Excerpts from a dataset
------

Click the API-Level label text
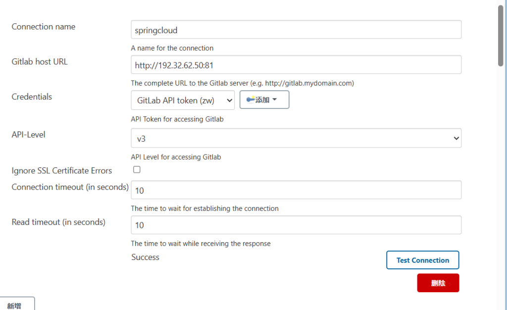The width and height of the screenshot is (507, 310). click(28, 134)
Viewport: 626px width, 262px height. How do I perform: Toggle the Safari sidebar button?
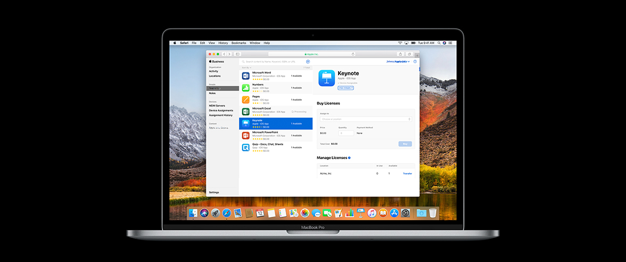237,54
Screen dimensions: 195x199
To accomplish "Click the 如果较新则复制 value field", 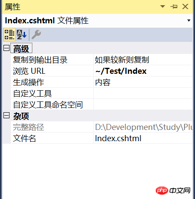I will [143, 60].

------

Instructions for the task:
The required output is the exact lines from the opening line of the entries through the line with "Screen dimensions: 195x199", inclusive, without pictures.

Result of the task:
Click the API-Level label text
The width and height of the screenshot is (507, 310). click(28, 134)
Viewport: 626px width, 262px height. How do I perform: Toggle the Safari sidebar button?
237,54
Screen dimensions: 195x199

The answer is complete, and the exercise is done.